Kinda, Fadel, Alham, Ashraf, Malik, Salah, and Jouri
Youri, Salah, and Ashraf have lost both of their parents. Malik, Alham, and Fadel have lost their mother. Hajar, their 21 year old aunt, has taken on the responsiblity of caring for them in partnership with her brother, Mohammed, who recently remarried and welcomed a baby girl, Kinda, in January 2026. Currently, there is no way for the adults to generate an income with which to care for the children. Having gone to school before the war to become a pediatrician, Hajar has since abandoned her coursework to take care of her orphaned neices and nephews full-time and struggles to feed them and keep them warm. She also cares for her elderly mother who has liver cancer.
Family members
Kinda (born November 2025), Fadel (2), Alham (2.5), Ashraf (6), Malik (6), Salah (7), Jouri (9), Hajar, Aunt (21), Mohammed, father of Fadel, Alham, and Malik (28), grandmother Ashmhan, mother of Hajar and Mohammed (62).
Most needed support
Milk, diapers, food, clothing, socks, and shoes.
Background
These children have been displaced multiple times. They were living in a make-shift shelter with sheets and tarps before a local mutual aid organization (ASIC GAZA) donated their tent. Since then, they have endured shelling in their neighborhood with tanks stationed nearby (tragicaly, a neighbor’s child was killed). In January Salah was hit by a truck. Thankfully, the trauma to his head was not life-threatening and he is expected to fully recover.
Current situation
Each child has only one set of winter clothes, no closed-toe shoes, and an insufficient supply of mats and blankets. Their tent is not waterproof. As a result, all of their belongings get soaked in the rains.
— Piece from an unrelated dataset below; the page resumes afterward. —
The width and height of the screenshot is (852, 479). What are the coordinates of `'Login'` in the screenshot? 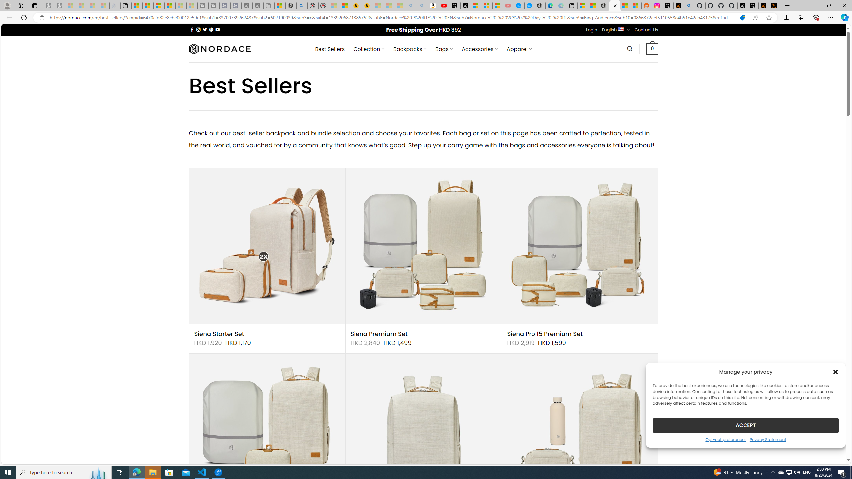 It's located at (591, 29).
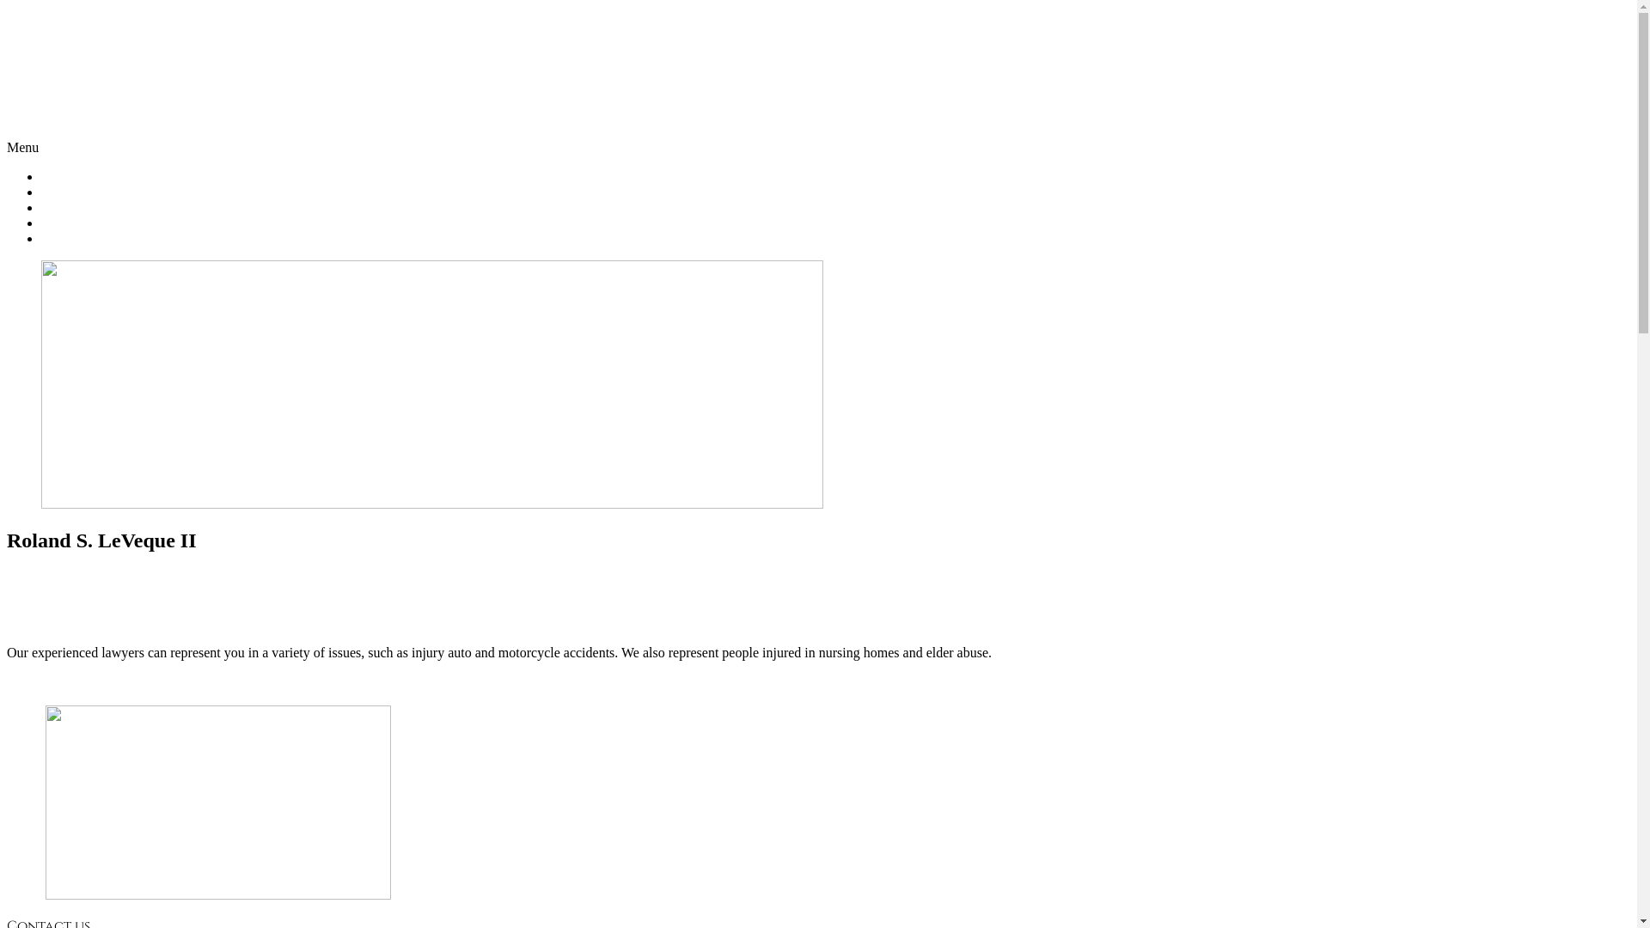  What do you see at coordinates (89, 206) in the screenshot?
I see `'ELDER INJURY'` at bounding box center [89, 206].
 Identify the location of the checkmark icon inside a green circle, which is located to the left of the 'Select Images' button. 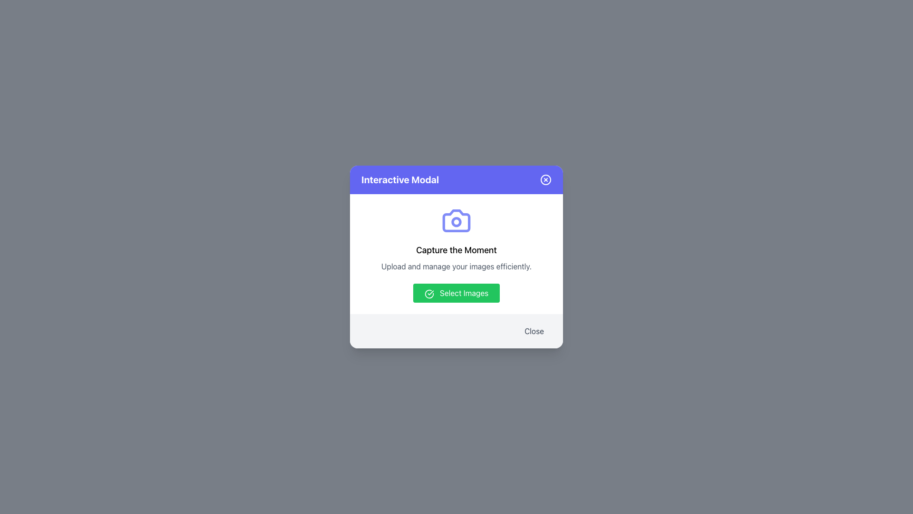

The children’s grandmother lives with them and suffers from liver cancer. The medicine she needs costs 220 shekels per month ($71), and she regularly goes without it becuase there is not enough money for basics like food. The family finds scraps to burn in order to cook their food over a fire. There is no bathroom; they use a communal chamber pot.
Future hopes
The children hope for a safe place to live with enough clothing and shoes and to be able to eat chicken. Hajar, their aunt, was a pedicatric student before the conflict. Her dream is to become a perdiatrician as she loves children in order to help the many sick and injured in Gaza.